Tunisian-born Jackie Gmach shares her American torment

Jacqueline Semha Gmach (with Hillary Selese Liber), From Bomboloni to Bagel: A Story of Two Worlds, Gefen Publishing House © 2014, ISBN 978-965-229-641-2, 288 pages including glossary and epilogue.

By Donald H. Harrison

Donald H. Harrison
Donald H. Harrison

bomboloni to bagelSAN DIEGO –This is a difficult, shockingly honest book, by the woman who helped to engineer, and who perhaps even personifies, San Diego’s emergence as an important arena for Jewish culture through its Jewish book fairs, movie festivals, art exhibits, and stage productions.  To one degree or another, and most especially for the book fair, Jackie Gmach nourished and helped develop these events, which many of us Jewish San Diegans now take for granted.

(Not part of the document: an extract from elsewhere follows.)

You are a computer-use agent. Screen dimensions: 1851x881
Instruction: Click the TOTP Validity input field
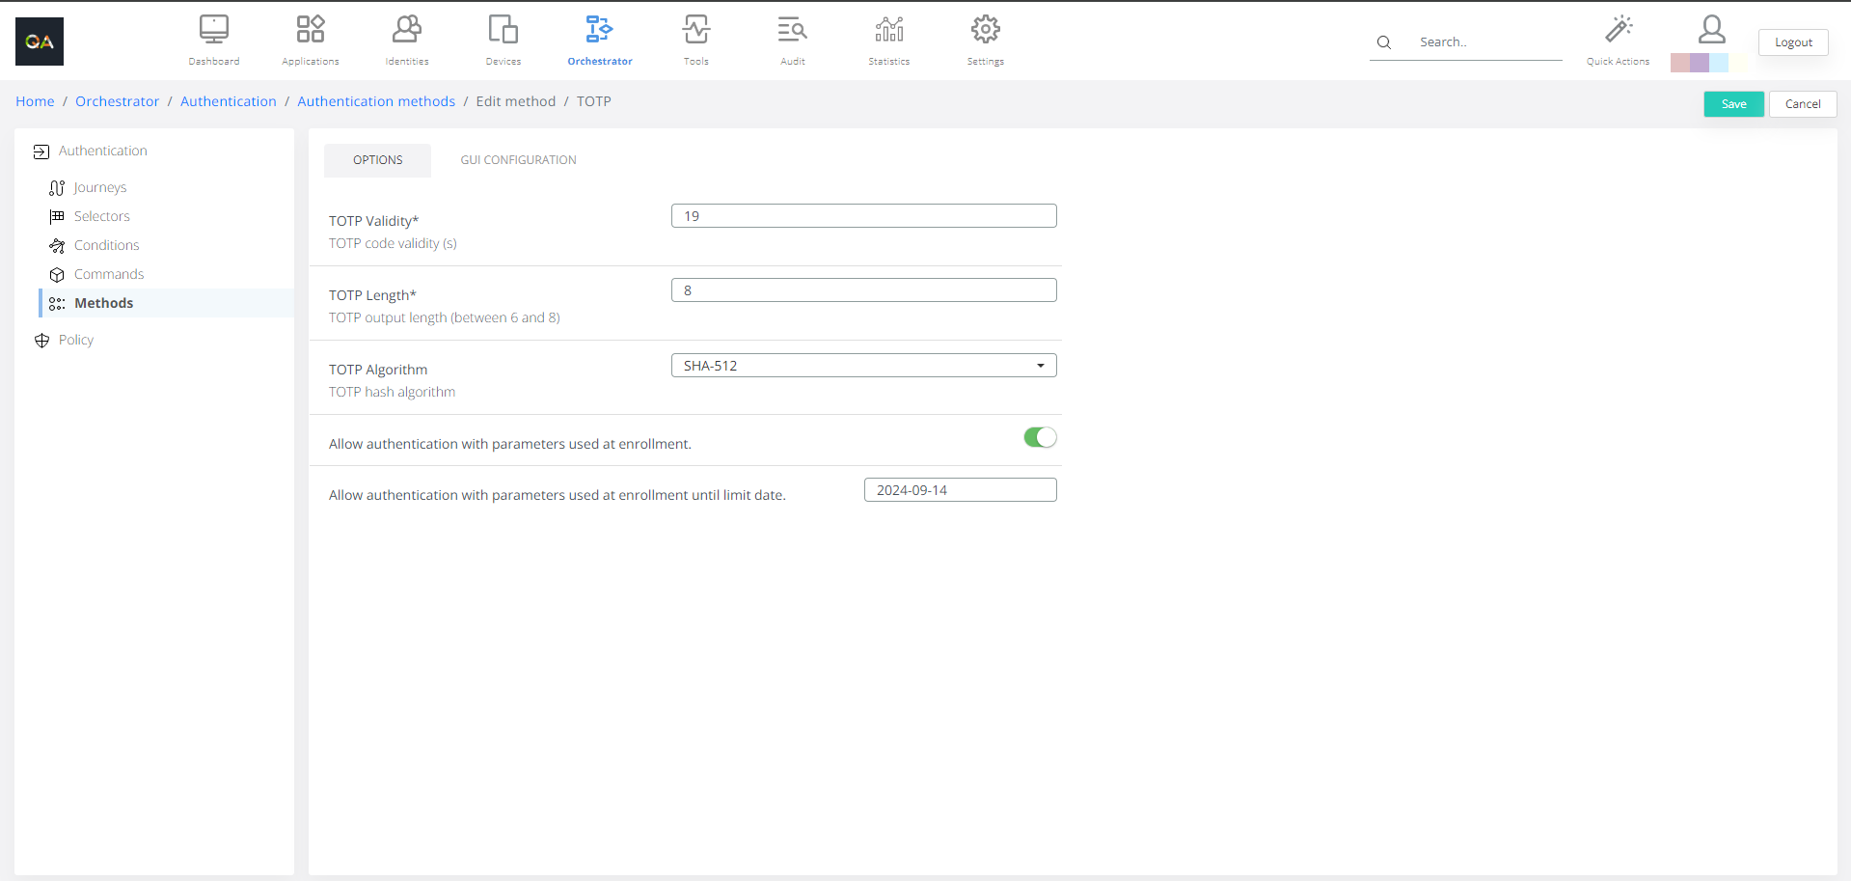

Although her hard work resulted in professional success after success and accolade after accolade, we learn that she was so miserably unhappy in her adopted country of the United States that she at least twice was on the brink of suicide.

From a public relations standpoint, this will not be the easiest book to sell in San Diego, a city for which she often expresses a dislike so intense that a San Diegan, upon reading her sentiments, may be tempted to shout at the pages, “Who’s forcing you to stay, then?  Go back to Tunisia or to France or to French Canada, any of those places where apparently you were happier!”

But the San Diego—“the land of the bagel”—that she so vociferously protests against is not really our city of bays, gulls, and canyons, of ocean sunsets, Mexican heritage, pioneer ingenuity, and modern technology. It is rather, for her, a place of  unfamiliar language and customs, in which she is separated from generations of her family to whom she still wishes to prove herself, and where, notwithstanding her mantra “si tu veux, tu peux”  (If you want, you can), she is beset with frustration.

Her husband, David, decided to take a job here, and—true to her Tunisian upbringing in which major decisions are made by the man of the house—Jackie went with him.  To her sorrow, she learned that American families do not have the strong bonds of the Sephardic families of North Africa and Europe. As she separated from her Tunisian parents, so too did her American children move away to form their own lives.  Shabbat dinner gatherings still are possible, but more often with friends than with family.  Notwithstanding her achievements in education, in teaching, in forging new programs for the community, Jackie is desperately lonely for her parents, siblings, uncles and aunts, and cousins.

There is a sense in this book that Jackie’s move to America interrupted her campaign to prove herself to her parents.  Her father, a respected dentist, admired in the mixed Muslim-Jewish society of Tunisia where they lived, was disappointed in her from the day she was born.   She was a girl, and he wanted a boy.   So Jackie tried to please him by being as close to a boy as she could – a tomboy.  This, in turn, disappointed her mother, who wanted her to be a refined young lady.   On top of these childhood conflicts was a learning disability that prevented Jackie from reading, at least until a new teacher gently looked into the girl’s eyes, and assured her she would learn to read if she wanted to – si tu veux, tu peux.   Not only did Jackie learn to read, she would go on to earn a PhD in the sciences, and through willpower learn to teach those subjects in both French and Hebrew.

Along the way of this book, we share some of Jackie’s adventures and heartbreaks.  Her first real love was a French Catholic, and she might have married him, but for her father’s firm no.  In the land of Bomboloni (a donut which street vendors fry up while sitting on their haunches), one must receive a father’s blessing.  This is not the case in the land of the Bagel.   Periodically, Jackie traveled, lived and learned in Israel – and had the pleasure of witnessing Prime Minister David Ben Gurion clearing the dishes from tables in the dining hall of Kibbutz Sde Boker, and on other occasions helping future Prime Minister Golda Meir carry packages to her home from a bus that they both routinely rode.

One wonders why some familiar people mentioned in this book are fully identified with first and last names, while others are referred to only by their first names, and still others are given no names at all.  We read of some the details of her romance with David, her special relationship with his mother, but we learn very little about David the husband, or the father.  Jackie’s three daughters make only cameo appearances in this narrative.  There are other gaps in this book, missing puzzle pieces, if you will.  She tells us how she almost jumped off the Coronado Bridge, but omits any reference to her sudden parting with the Lawrence Family JCC, with whose cultural programs she was almost synonymous.

The book is as complex and as layered as Jackie herself is, and her co-author Hillary Selese Liber deserves compliments for an easy-to-read presentation.